The only major source of garnets in Europe is in some mines of Eastern Europe, so many of the early garnets would have followed trade routes like the Old Silk Road from South Asia to Europe. Garnets can be found in jewellery all the way along these routes, from Sri Lanka to Iran, into Turkey and Europe. This goes the same for Ancient China, where the gems were also sold to from South Asia, as the colour red carries the idea of luck, joy, and happiness. The gem was less favoured by royalty who wished to maintain a more serious image, but merchants and “new rich” nobles were big fans.

As settlements in North America began to grow, many chose garnet as their representative gemstone.
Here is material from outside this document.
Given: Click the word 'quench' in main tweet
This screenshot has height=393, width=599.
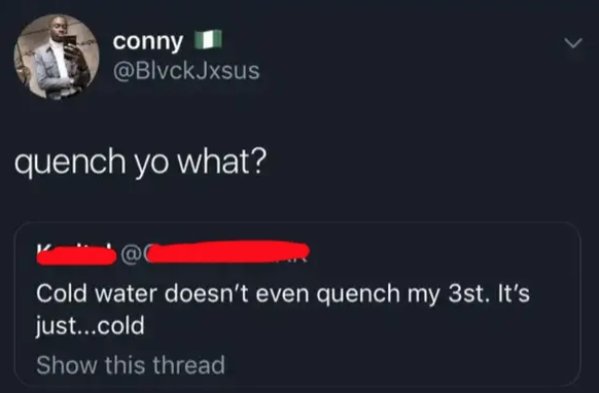Looking at the screenshot, I should [70, 163].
This includes the East Coast US states of Connecticut and New York, as well as the much further inland state of Idaho. All of these states produce significant amounts of garnet and chose the gem to represent their local culture and people.

Garnet - January Birthstone Collection

Where does Garnet come from?

Garnet production is a slightly trickier one to nail down, as the stones can either be refined into gems or used as abrasives in a variety of industrial processes. So the largest garnet mine in the world, Barnet Mines in New York, does not actually produce a single gem, only crushed stones to be used as abrasives. These types of mine can be found across the world, as garnet’s relative abundance means it can be found and mined across the continents. In terms of sources of garnet gems for jewellery, the main sources are found in South Asia and East Africa. The Indian subcontinent has been a source since ancient times, but Sri Lanka and India specifically are some of the biggest gem sources nowadays. The biggest operations in East Africa can be found along the coast of Tanzania and on the island of Madagascar.

 

Garnet collection - January Birthstone Collection

Garnet necklace, ring and earrings

The Properties of Garnet

Garnet is not the toughest gem, ranking around the high 6s and low 7s of the Mohs scale. This puts them towards the bottom of the range for more common gemstones, below many of the other gems found in jewellery like topaz, emerald, and peridot. The variation of the colours is due to differences in what minerals were used in the creation process. The red garnets are high in magnesium, while orange ones are usually formed with high levels of sodium.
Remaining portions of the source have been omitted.